# Records for this task
************

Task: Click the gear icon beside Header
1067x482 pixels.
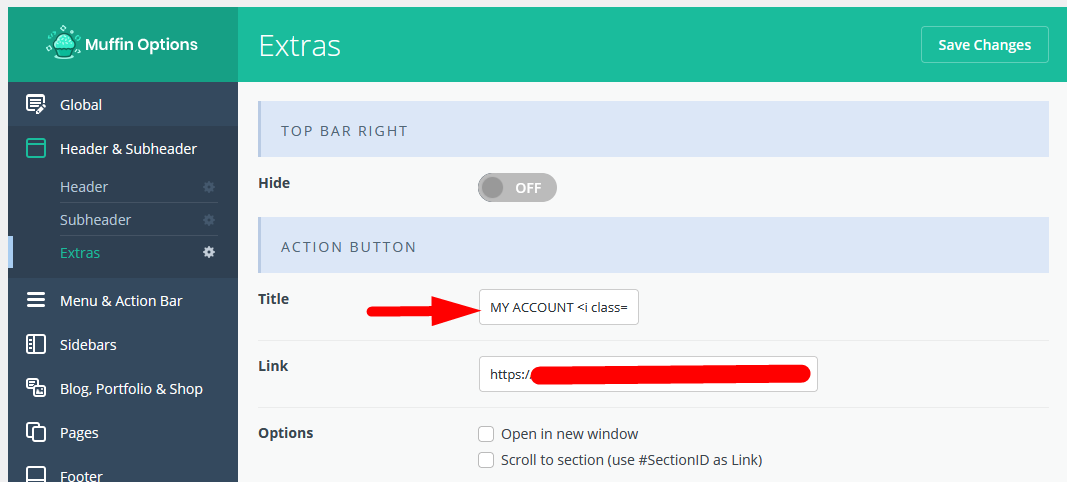Action: coord(209,187)
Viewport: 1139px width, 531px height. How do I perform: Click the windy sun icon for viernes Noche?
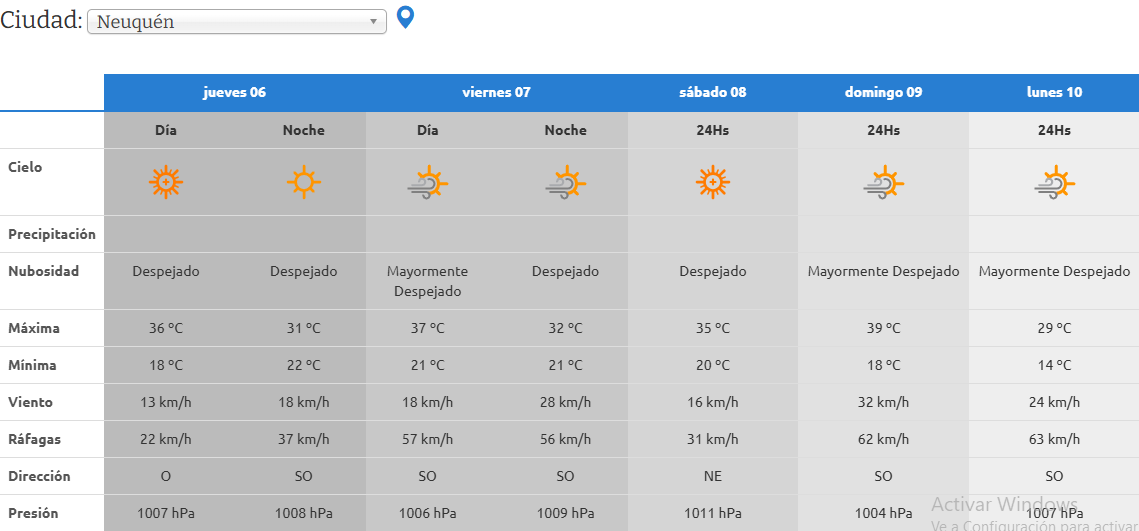(x=565, y=183)
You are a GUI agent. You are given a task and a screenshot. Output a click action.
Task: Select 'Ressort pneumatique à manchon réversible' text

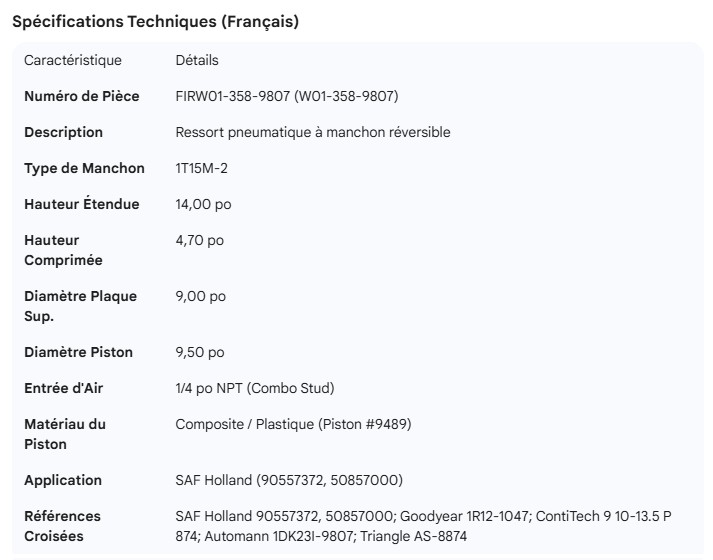[313, 132]
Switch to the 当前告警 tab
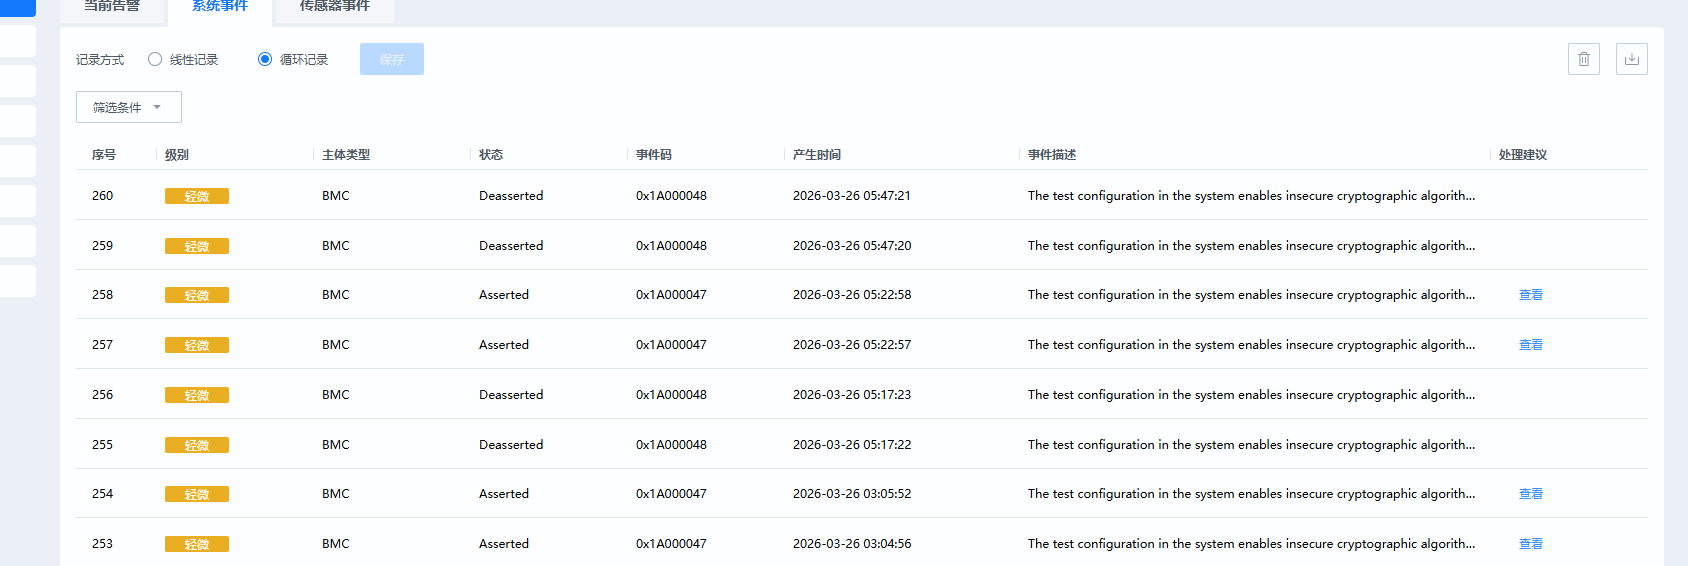The width and height of the screenshot is (1688, 566). [112, 7]
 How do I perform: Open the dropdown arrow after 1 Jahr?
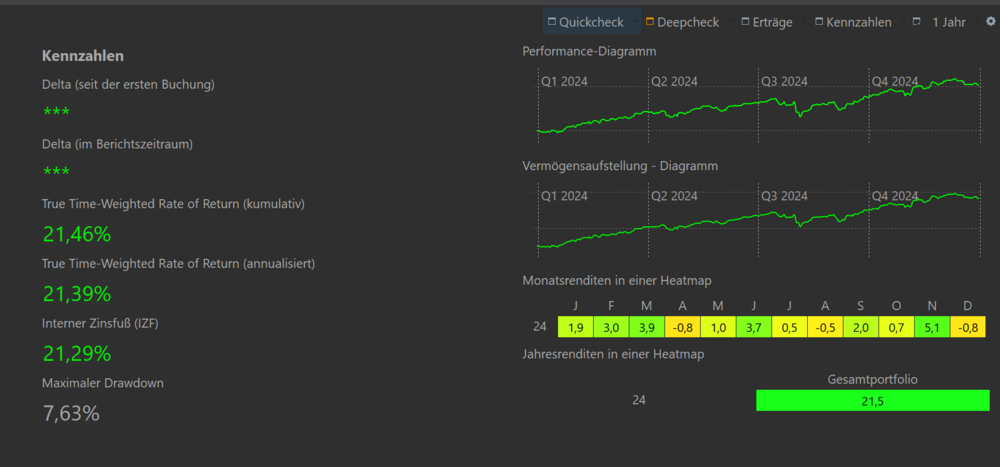976,22
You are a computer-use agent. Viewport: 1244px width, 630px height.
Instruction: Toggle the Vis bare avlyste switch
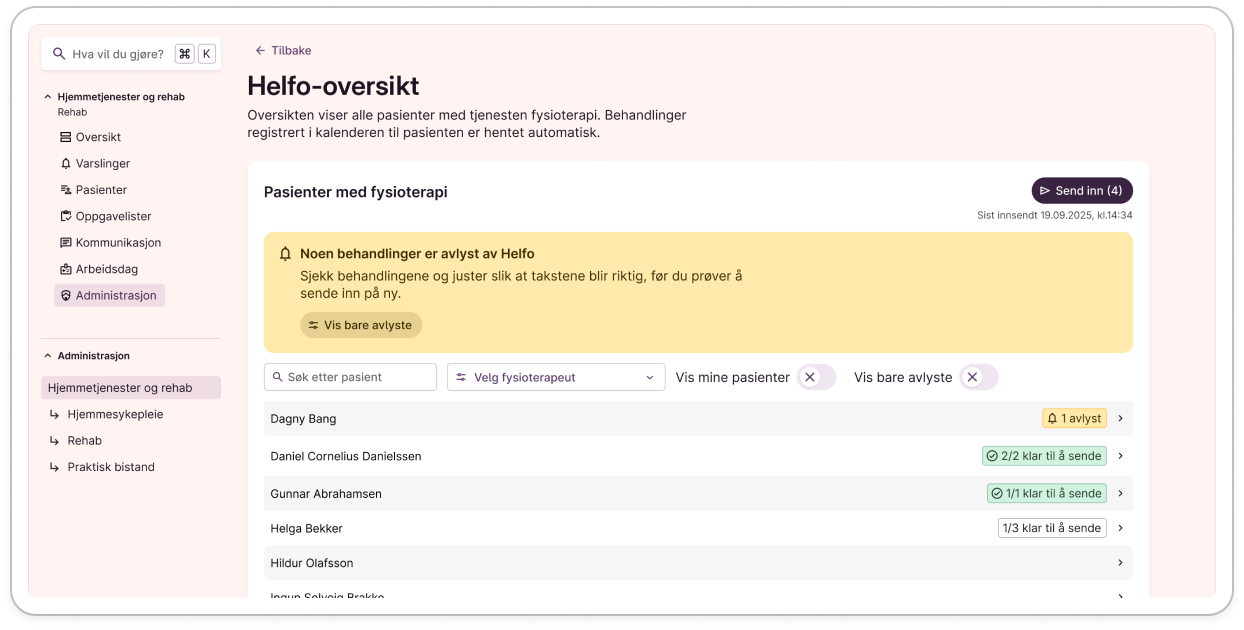click(x=978, y=377)
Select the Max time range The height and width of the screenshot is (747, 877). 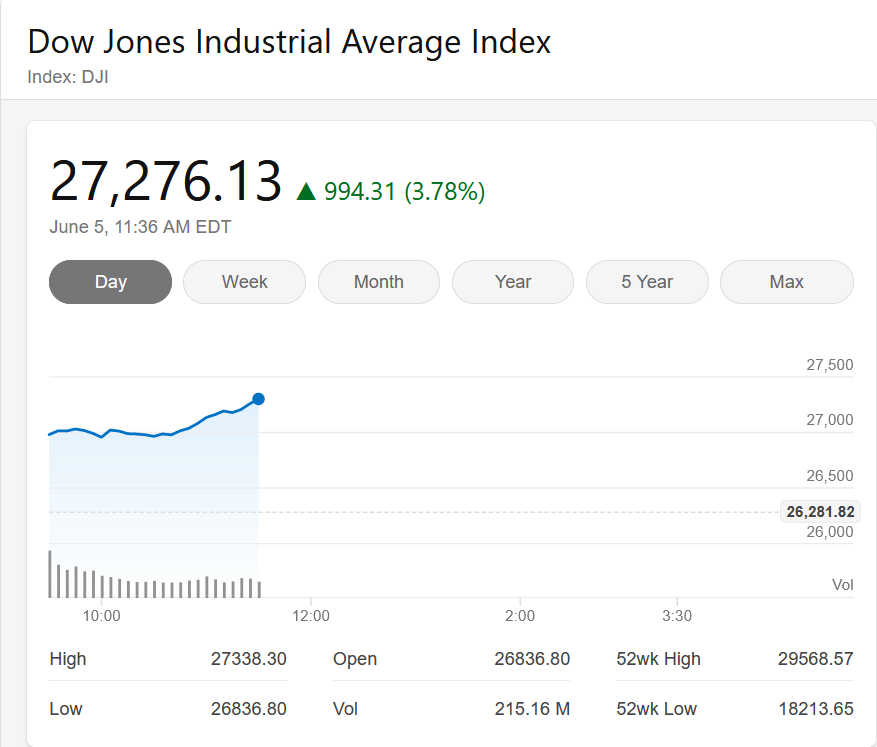[x=786, y=282]
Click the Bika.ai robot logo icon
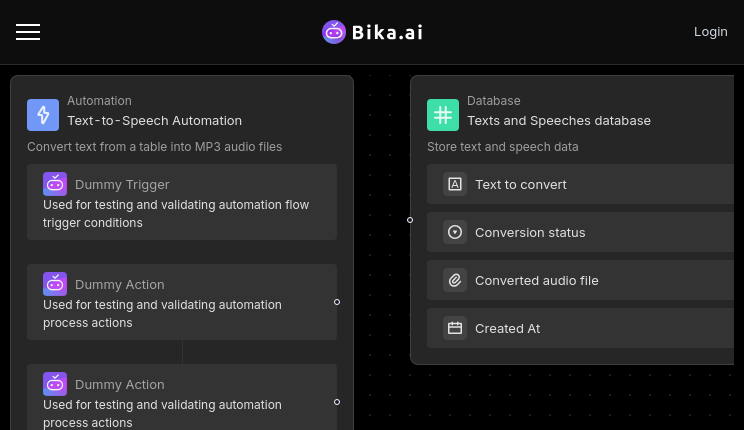Image resolution: width=744 pixels, height=430 pixels. point(334,32)
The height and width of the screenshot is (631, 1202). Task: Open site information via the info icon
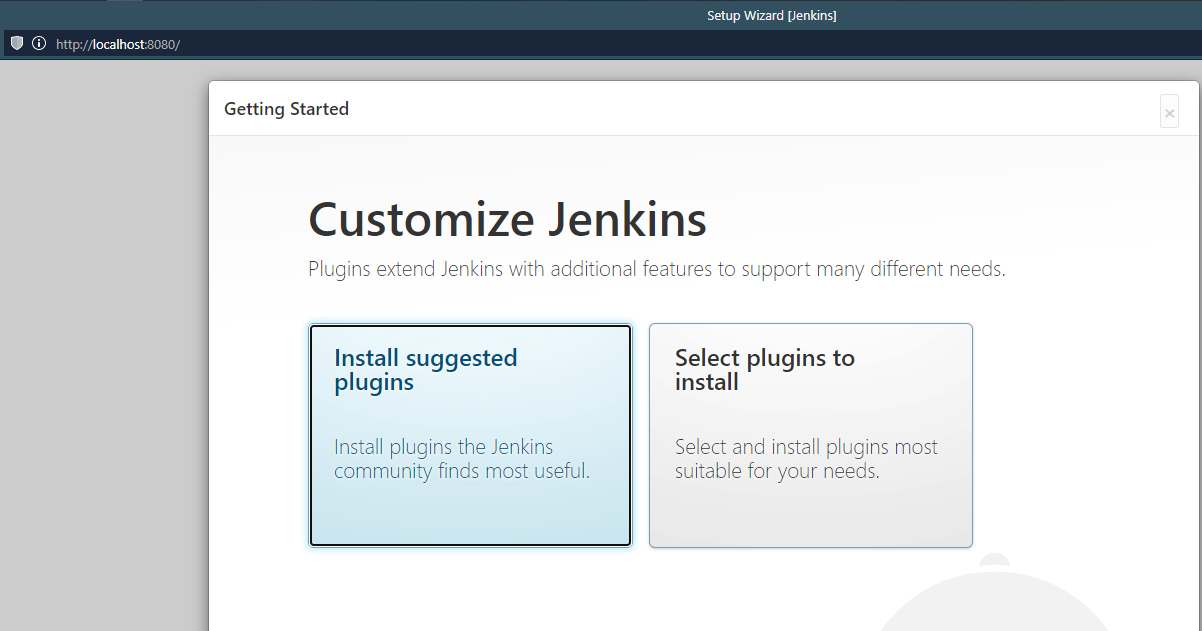pos(39,44)
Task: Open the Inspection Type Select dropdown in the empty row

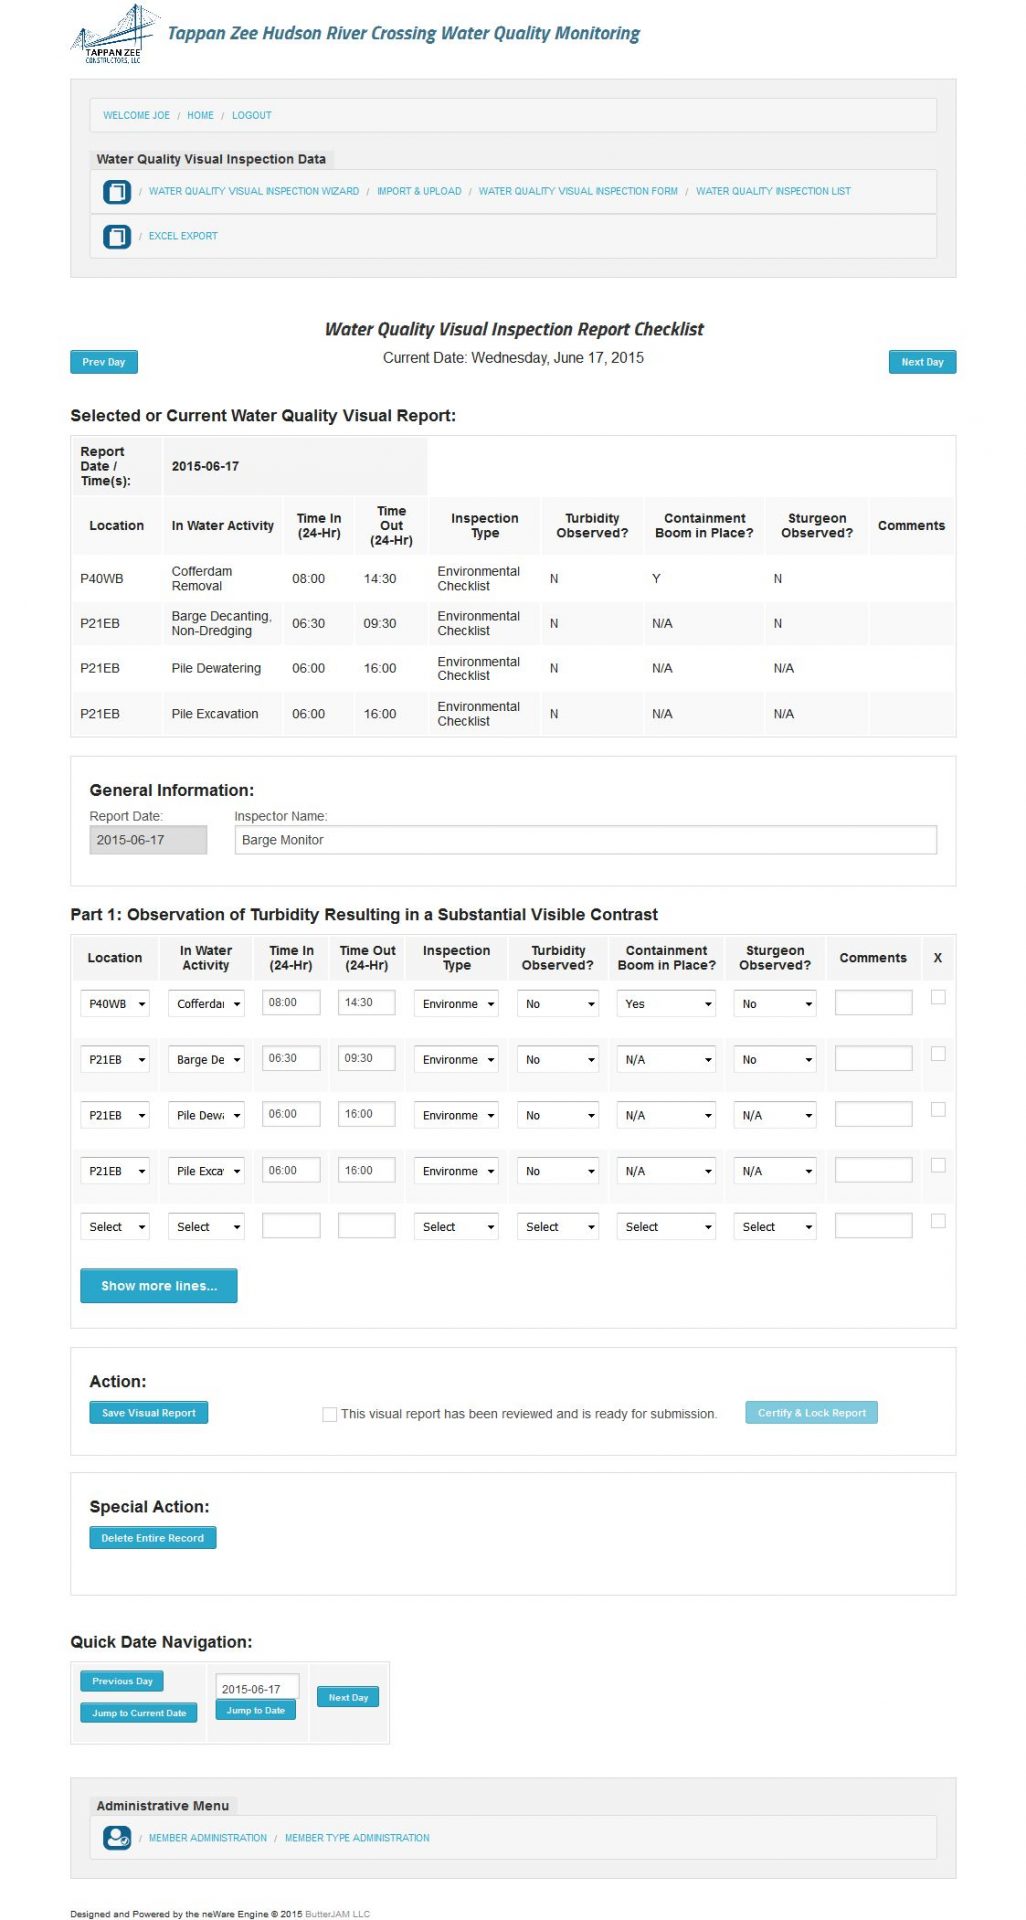Action: 456,1227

************

# Written instruction
Format the listing above, from its start through the line containing "(x=565, y=183)" inclusive, as a JSON list of strings with one string per line and blank lines omitted. Leave the pictures out.

# Exercise response
[
  "Task: Click the gear icon beside Header",
  "1067x482 pixels.",
  "Action: coord(209,187)",
  "Viewport: 1139px width, 531px height. How do I perform: Click the windy sun icon for viernes Noche?",
  "(x=565, y=183)"
]